* **TO DO**
Once the line containing "You are a GUI" appears, output it and each remaining line of the records below exactly, with no pictures and nothing more.

....................

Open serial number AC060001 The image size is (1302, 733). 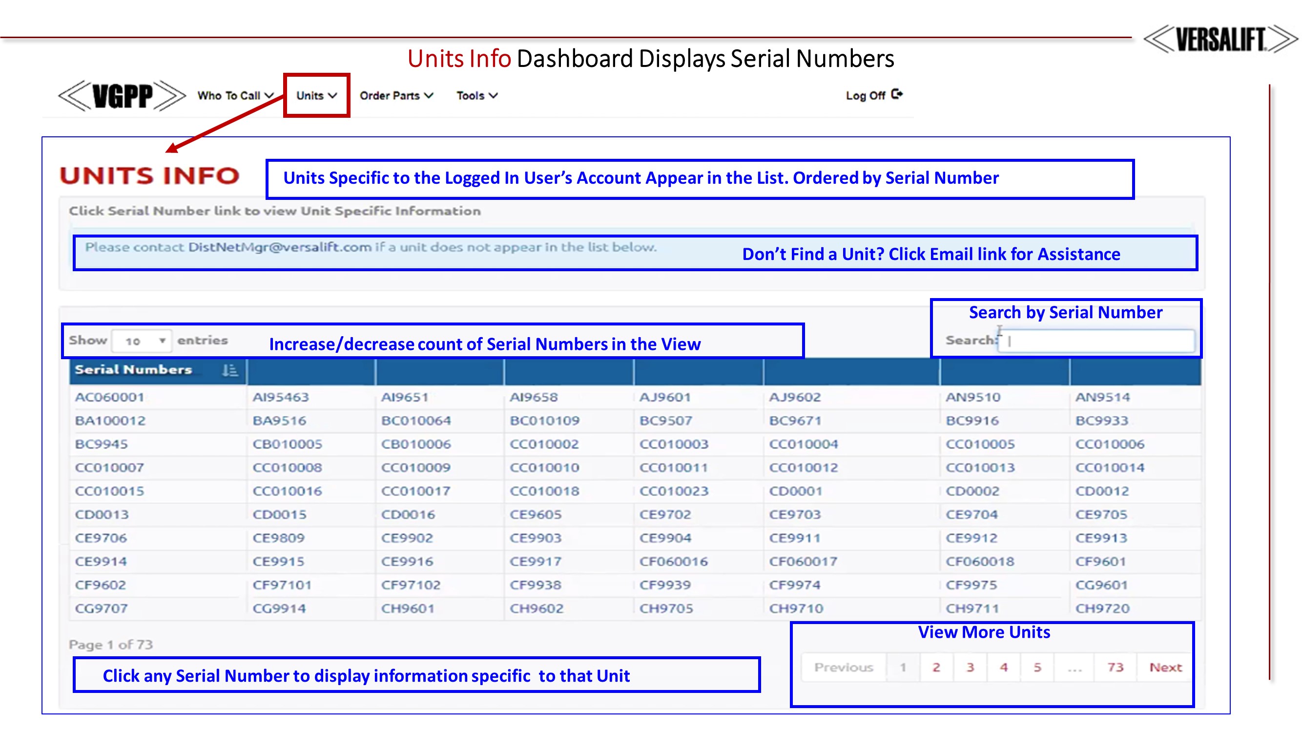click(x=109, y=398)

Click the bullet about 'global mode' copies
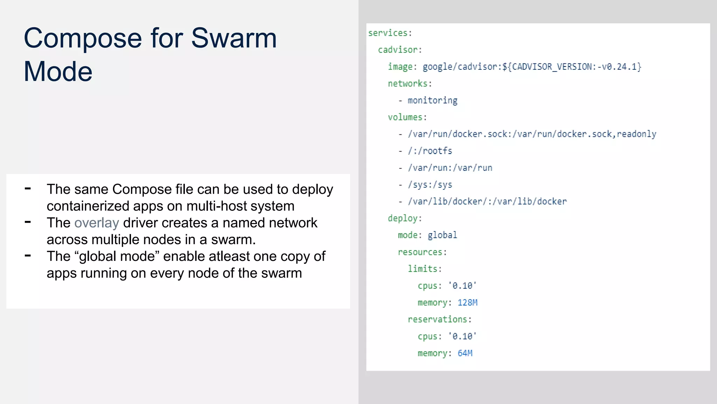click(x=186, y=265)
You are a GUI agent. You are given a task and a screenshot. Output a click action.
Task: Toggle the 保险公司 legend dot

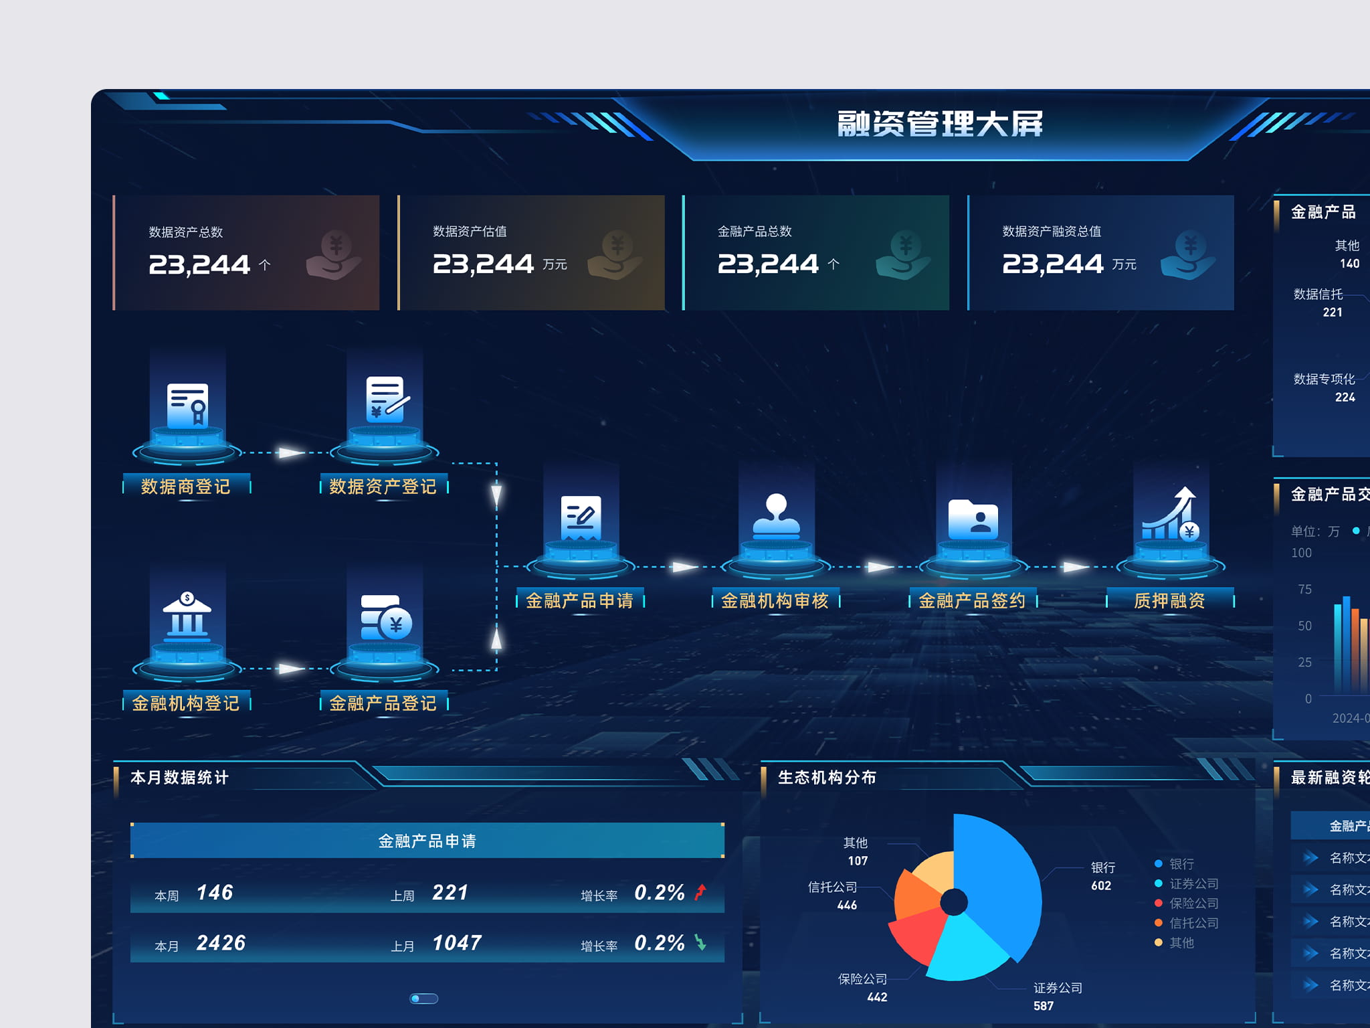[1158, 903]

....................

* **ANSWER FOR THE TASK**
You are a GUI agent. You are given a task and a screenshot. Output a click action.
Task: Toggle the 保险公司 legend dot

[1158, 903]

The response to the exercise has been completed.